▸ PROVIDED ENTRIES:
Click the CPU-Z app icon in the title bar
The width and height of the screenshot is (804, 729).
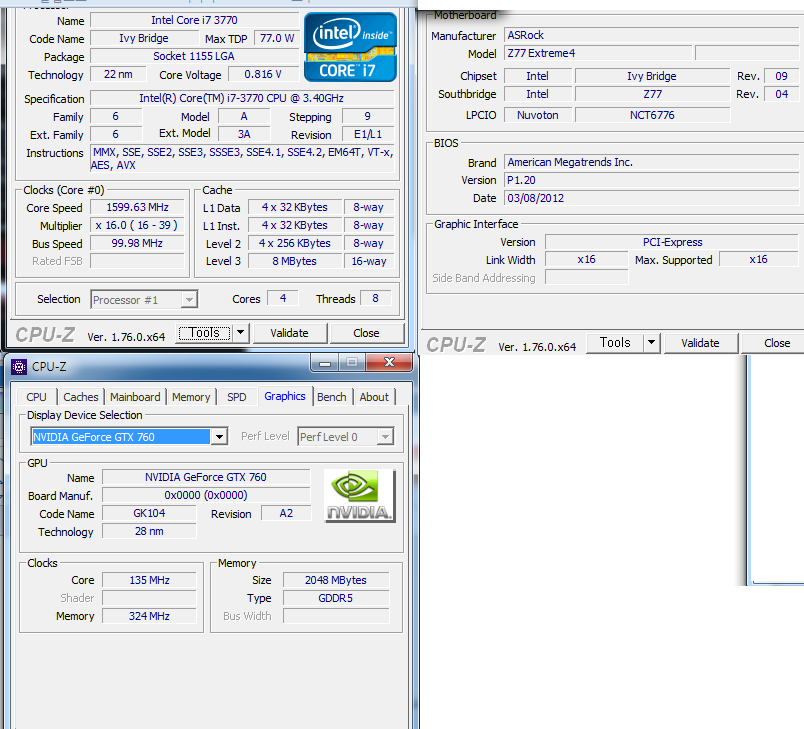pyautogui.click(x=19, y=366)
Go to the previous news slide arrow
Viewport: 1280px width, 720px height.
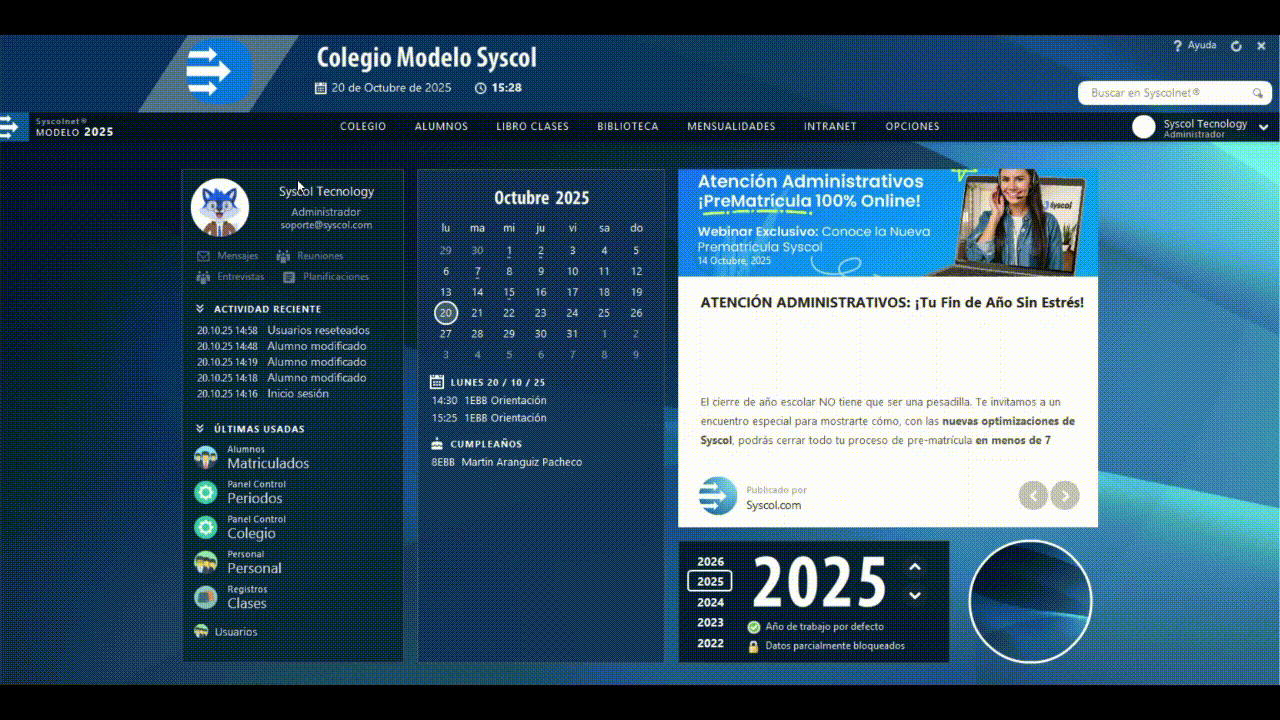click(x=1033, y=495)
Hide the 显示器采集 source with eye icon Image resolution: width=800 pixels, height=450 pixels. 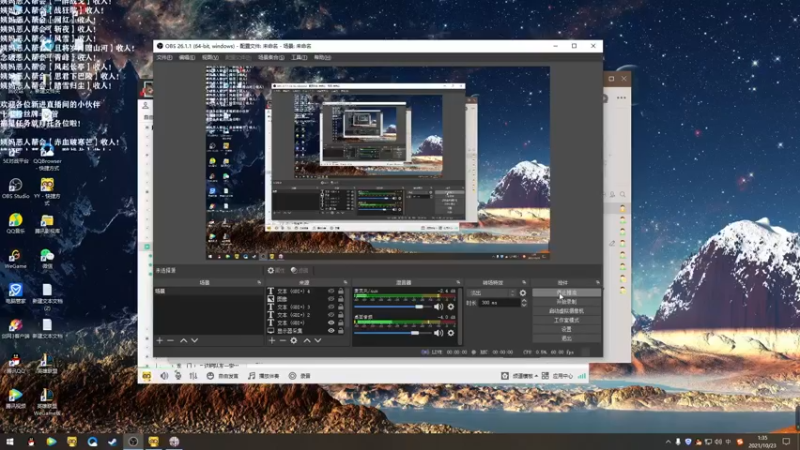click(331, 330)
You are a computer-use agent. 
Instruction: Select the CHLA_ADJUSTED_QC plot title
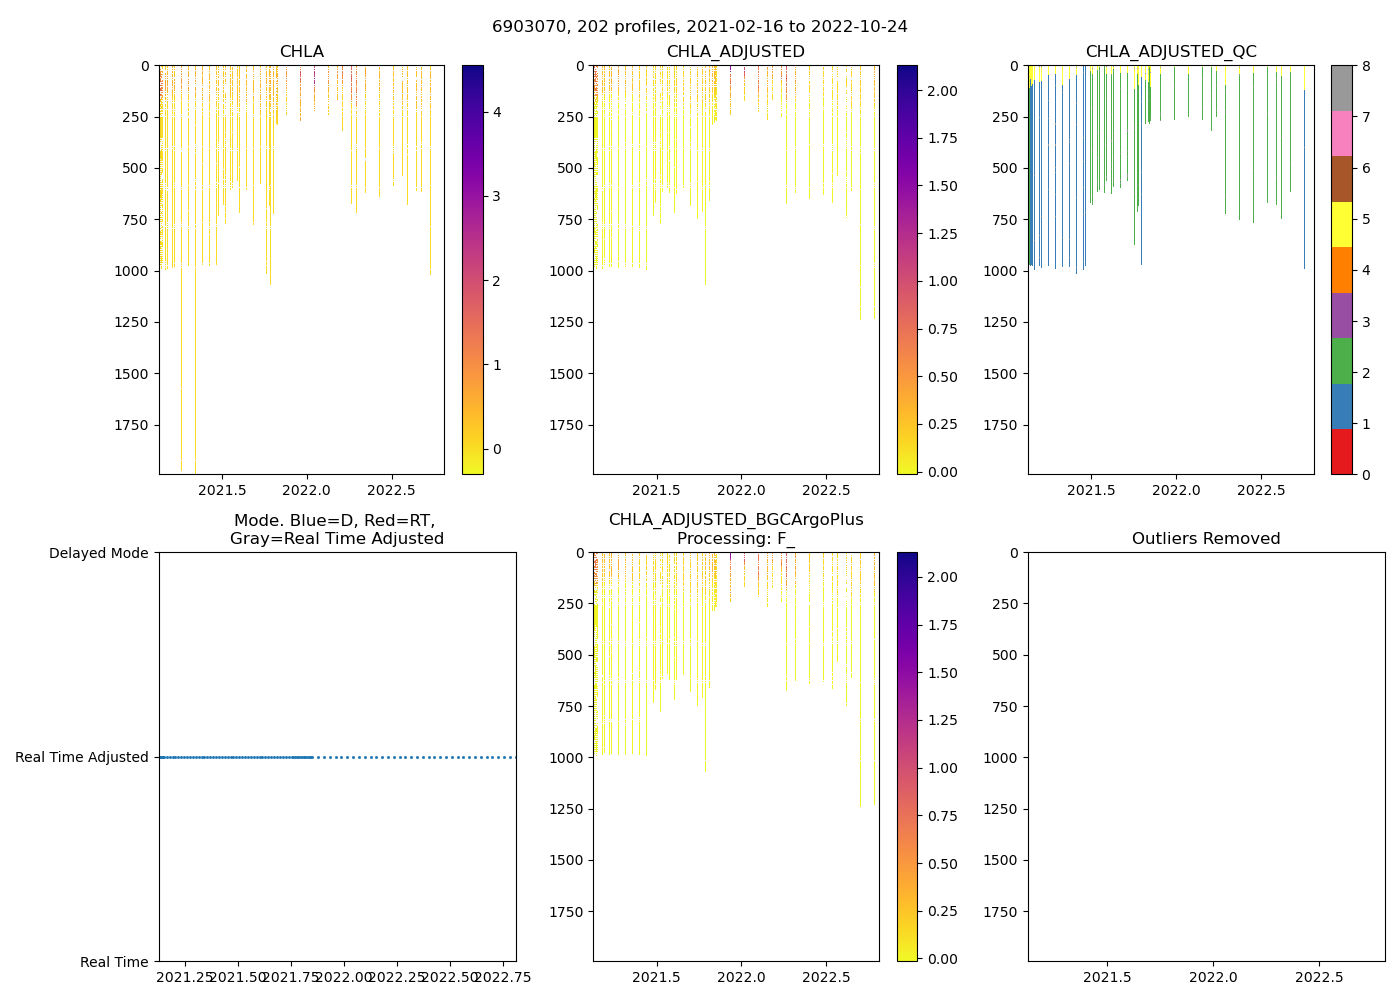[x=1170, y=52]
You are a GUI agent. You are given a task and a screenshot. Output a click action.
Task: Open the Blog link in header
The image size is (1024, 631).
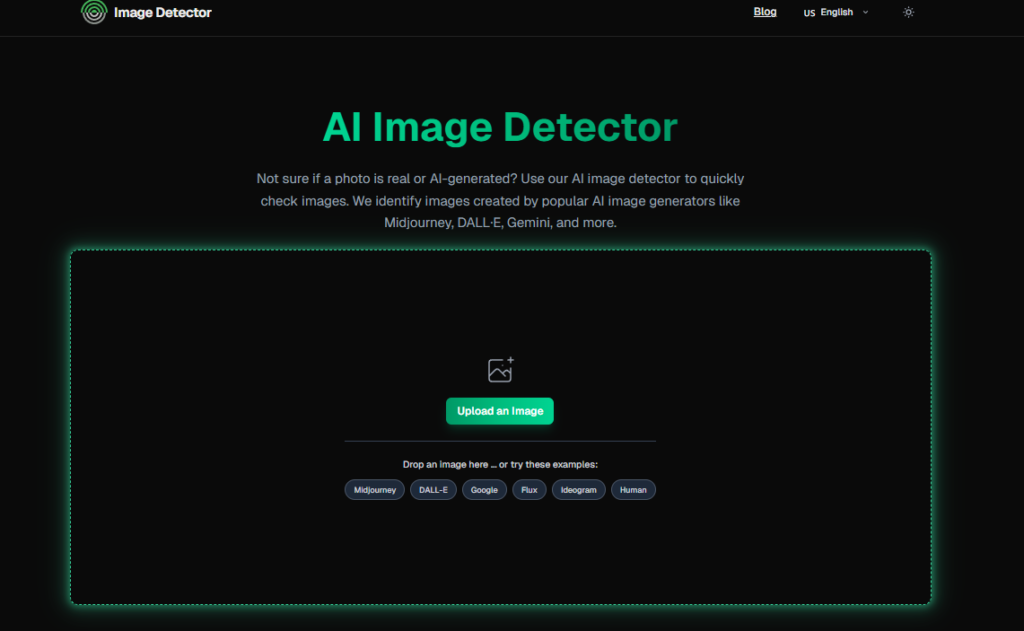click(764, 12)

▸ WRITTEN EXERCISE:
Swap "header" for "navigation bar" in the entries from the line with "You are a computer-use agent." through the end, leaving everything else unchanged. Give back only those lines, without the pictures.

▸ EXERCISE RESULT:
You are a computer-use agent. 
Instruction: Select the CHLA_ADJUSTED_QC plot title
[x=1170, y=52]
You are a GUI agent. You are given a task and a screenshot. Output a click action.
Task: Open the Blog link in navigation bar
The image size is (1024, 631).
click(764, 12)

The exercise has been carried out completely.